READING TEXT →
Thermodynamic Internal Energy Reference States The internal energy, $U$, of a given thermodynamic state, $\boldsymbol{R}$, as introduced in thermodynamics textbooks like Callen seems to be defined as:
$U (\boldsymbol{R}) = \Delta U (\boldsymbol{R}_{Ref} \rightarrow \boldsymbol{R})$
where $\boldsymbol{R}_{Ref}$ is some other thermodynamic state of the system that I choose as a reference.  Is that correct?
Under this formalism $U (\boldsymbol{R}_{Ref}) = 0$ always, so I cannot actually assign an arbitrary value to the function $U (\boldsymbol{R}_{Ref})$. If I want to assign an arbitrary value $k$ to the internal energy of state $\boldsymbol{R}_{Ref}$, I have to define a new internal energy function $U'(\boldsymbol{R}_{Ref}) = k$. However, I am really just picking a different reference state $\boldsymbol{R}_{Ref}'$ such that:
$U' (\boldsymbol{R}_{Ref}) = \Delta U (\boldsymbol{R}_{Ref}' \rightarrow \boldsymbol{R}_{Ref}) = k$
So the energy of my true reference state, the one actually included in the internal energy function ($\boldsymbol{R}_{Ref}'$ in this case), is still zero.

THE TASK → Write out the passage on internal energy reference states word for word, starting with "Under this formalism" and going on through "is still zero.". You won't need the listing that comes after this.

INFORMATION SHOWN →
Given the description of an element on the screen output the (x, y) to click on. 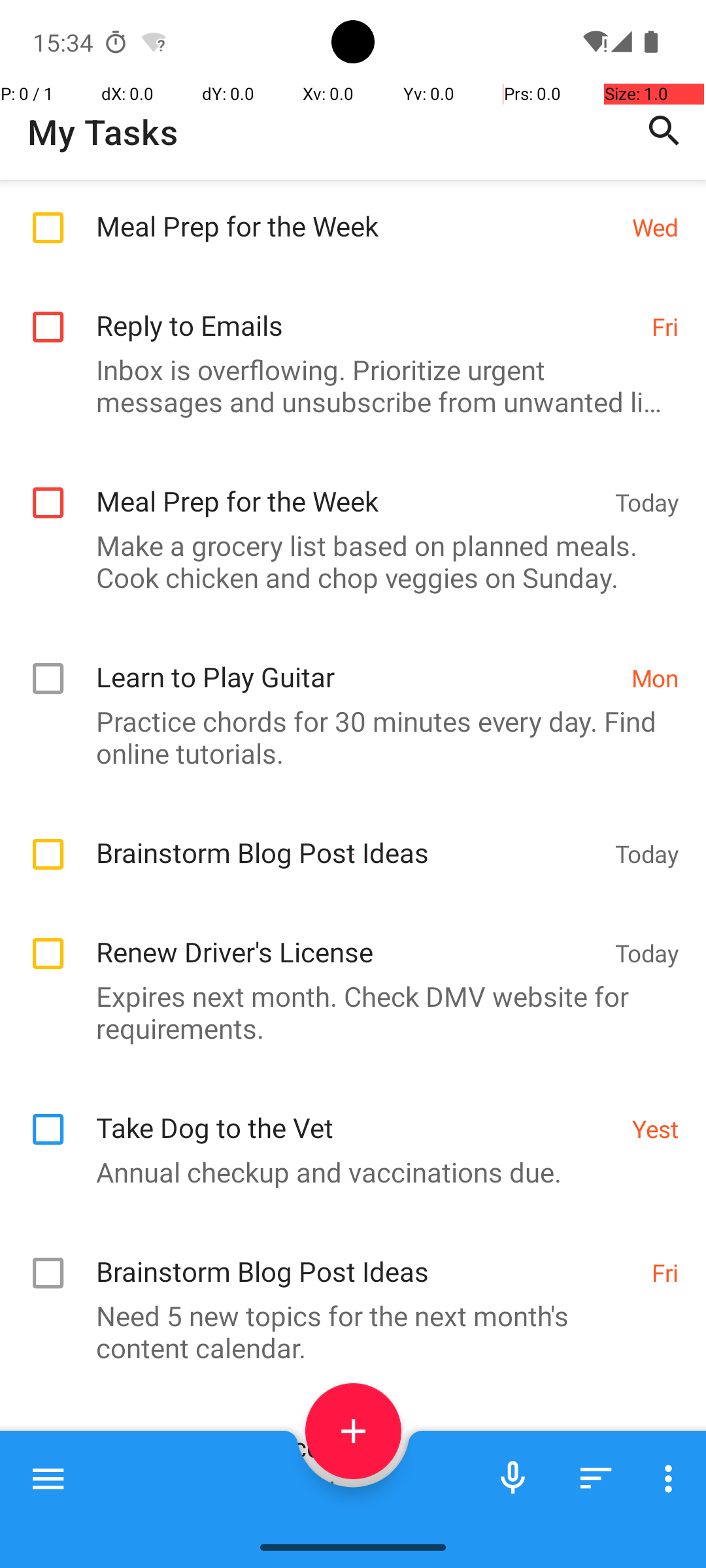
Update website content Element type: android.widget.TextView (350, 1432)
Double-check details. Element type: android.widget.TextView (346, 1490)
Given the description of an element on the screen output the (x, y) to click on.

REPLY →
Under this formalism $U (\boldsymbol{R}_{Ref}) = 0$ always, so I cannot actually assign an arbitrary value to the function $U (\boldsymbol{R}_{Ref})$. If I want to assign an arbitrary value $k$ to the internal energy of state $\boldsymbol{R}_{Ref}$, I have to define a new internal energy function $U'(\boldsymbol{R}_{Ref}) = k$. However, I am really just picking a different reference state $\boldsymbol{R}_{Ref}'$ such that:
$U' (\boldsymbol{R}_{Ref}) = \Delta U (\boldsymbol{R}_{Ref}' \rightarrow \boldsymbol{R}_{Ref}) = k$
So the energy of my true reference state, the one actually included in the internal energy function ($\boldsymbol{R}_{Ref}'$ in this case), is still zero.